**Instructions for the task:** Omit each picture as you copy the entries exactly.

**Stored data entries:**
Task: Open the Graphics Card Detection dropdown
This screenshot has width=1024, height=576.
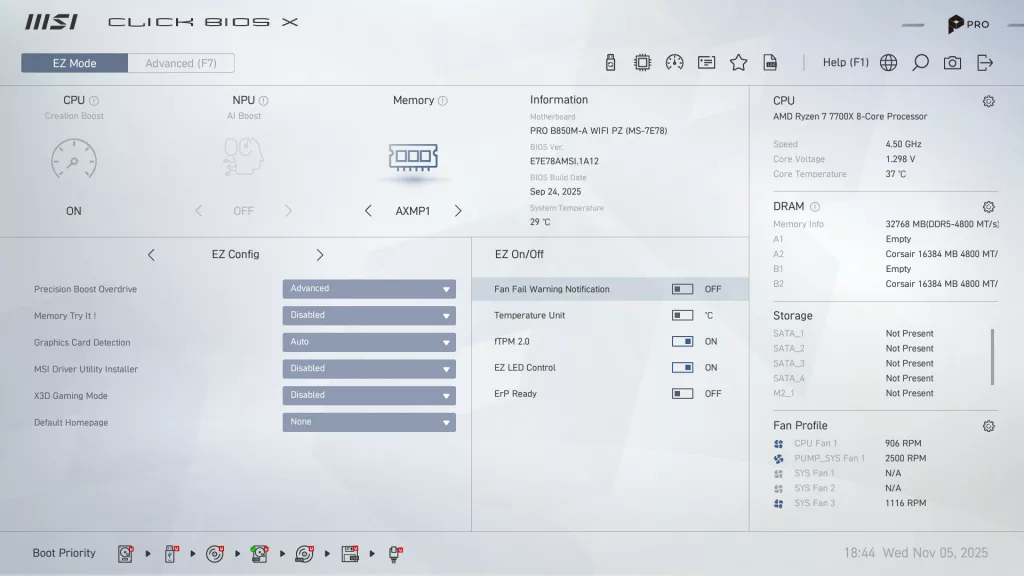Action: tap(369, 341)
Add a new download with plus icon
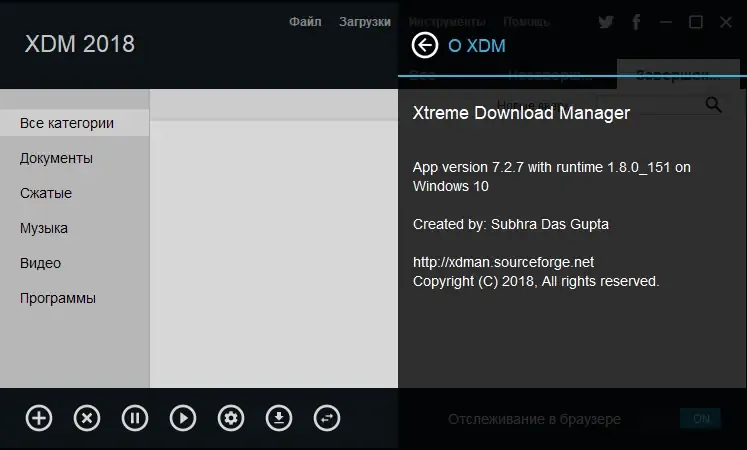The height and width of the screenshot is (450, 747). (39, 418)
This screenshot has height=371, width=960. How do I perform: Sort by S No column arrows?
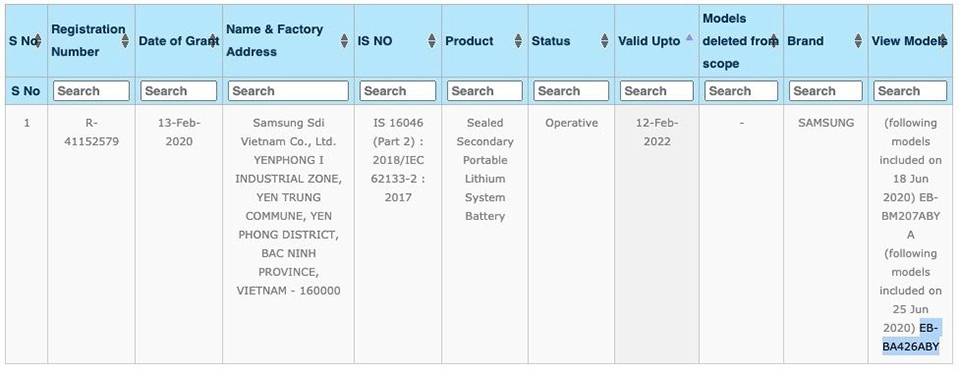tap(38, 41)
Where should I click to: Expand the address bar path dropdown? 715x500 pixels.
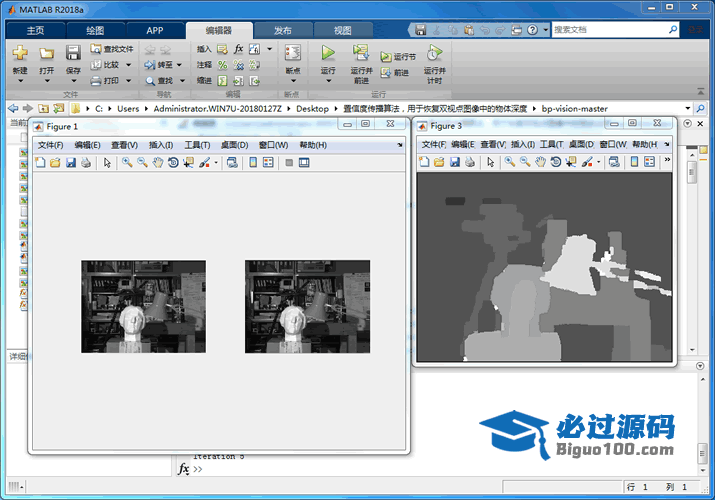(x=688, y=108)
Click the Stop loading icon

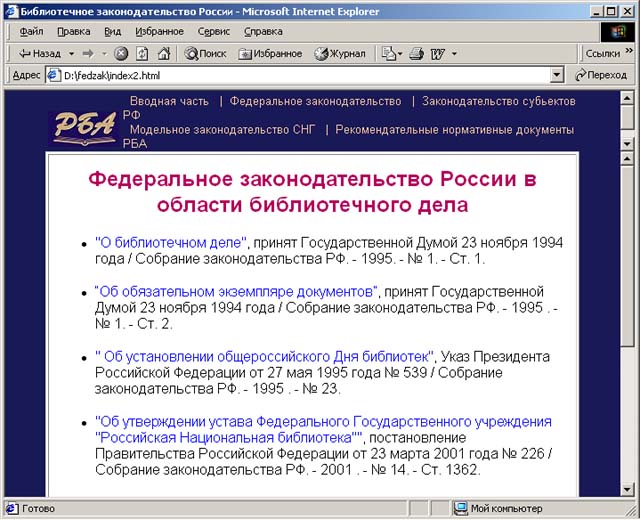pos(121,53)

**Exercise solution:**
Task: Open the Graphics Card Detection dropdown
This screenshot has width=1024, height=576.
Action: tap(369, 341)
Add a new download with plus icon
The height and width of the screenshot is (450, 747). (39, 418)
This screenshot has height=371, width=960. How do I perform: Sort by S No column arrows?
tap(38, 41)
Where should I click to: Expand the address bar path dropdown? 715x500 pixels.
(x=688, y=108)
Click the Stop loading icon

pos(121,53)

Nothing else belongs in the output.